Some sites may also offer payments in cryptocurrency, which is even less controllable than aforementioned payment methods. While crypto payments expand their presence slowly, they still remain a beloved bay for different frauds.
5. Items’ images are sourced from another page
As rascals are unlikely to have any real items on hand, they cannot shoot unique pictures. Thus their only option is to hijack these images from other websites. When scams market the same goods on different websites, you can find such pics on similarly-looking fraudulent pages. By reverse image searching on Google, you can prove whether the image is unique or not.

Image duplicates on another scam site, as well as on Amazon and Walmart sites
6. Design repeats the one of a different page
This is the continuation of the stolen images I’ve just described. As frauds may scam people on the same topic again and again, they put the same site design under the new web-address, and voila – a new scam is ready to rock-n-roll! In some cases, image search on Google advice I’ve mentioned above may lead you to the identical copy of the site you’ve started on. It allows you to uncover such frauds particularly easy, but scammers who run them never aim at cautious users.

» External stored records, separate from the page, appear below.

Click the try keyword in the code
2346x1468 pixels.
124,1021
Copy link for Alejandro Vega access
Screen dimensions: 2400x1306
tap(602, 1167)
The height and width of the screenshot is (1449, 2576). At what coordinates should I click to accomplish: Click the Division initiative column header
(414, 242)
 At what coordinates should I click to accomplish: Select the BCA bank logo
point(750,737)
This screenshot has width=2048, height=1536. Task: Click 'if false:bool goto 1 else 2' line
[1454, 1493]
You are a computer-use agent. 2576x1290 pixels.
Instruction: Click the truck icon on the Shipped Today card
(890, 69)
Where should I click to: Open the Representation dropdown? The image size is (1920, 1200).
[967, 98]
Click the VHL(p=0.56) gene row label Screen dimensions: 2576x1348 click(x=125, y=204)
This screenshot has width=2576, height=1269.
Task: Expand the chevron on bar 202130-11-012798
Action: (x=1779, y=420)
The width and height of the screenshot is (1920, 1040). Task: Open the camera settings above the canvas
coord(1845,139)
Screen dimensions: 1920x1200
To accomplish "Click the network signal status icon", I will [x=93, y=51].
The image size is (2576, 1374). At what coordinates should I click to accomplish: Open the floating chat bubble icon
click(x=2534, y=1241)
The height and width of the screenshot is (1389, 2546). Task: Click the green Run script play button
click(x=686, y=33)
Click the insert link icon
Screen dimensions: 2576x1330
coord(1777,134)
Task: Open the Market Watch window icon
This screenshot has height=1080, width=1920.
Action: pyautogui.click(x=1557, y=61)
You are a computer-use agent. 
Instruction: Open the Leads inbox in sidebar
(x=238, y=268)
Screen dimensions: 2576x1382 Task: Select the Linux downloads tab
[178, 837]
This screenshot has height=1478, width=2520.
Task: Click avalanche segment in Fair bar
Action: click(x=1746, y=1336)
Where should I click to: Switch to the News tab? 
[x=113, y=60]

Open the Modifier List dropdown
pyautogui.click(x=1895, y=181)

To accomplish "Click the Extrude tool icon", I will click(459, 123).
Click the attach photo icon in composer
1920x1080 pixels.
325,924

Example of scam sites that duplicate each others’ design
Frequently Asked Questions about the Sprocketscces.shop Scam
- Contact your bank or card provider and ask about chargeback options.
- Save screenshots, receipts, tracking numbers, and emails as evidence.
- Change reused passwords and enable two-factor authentication on important accounts.
- Watch for follow-up phishing emails pretending to offer refunds or delivery updates.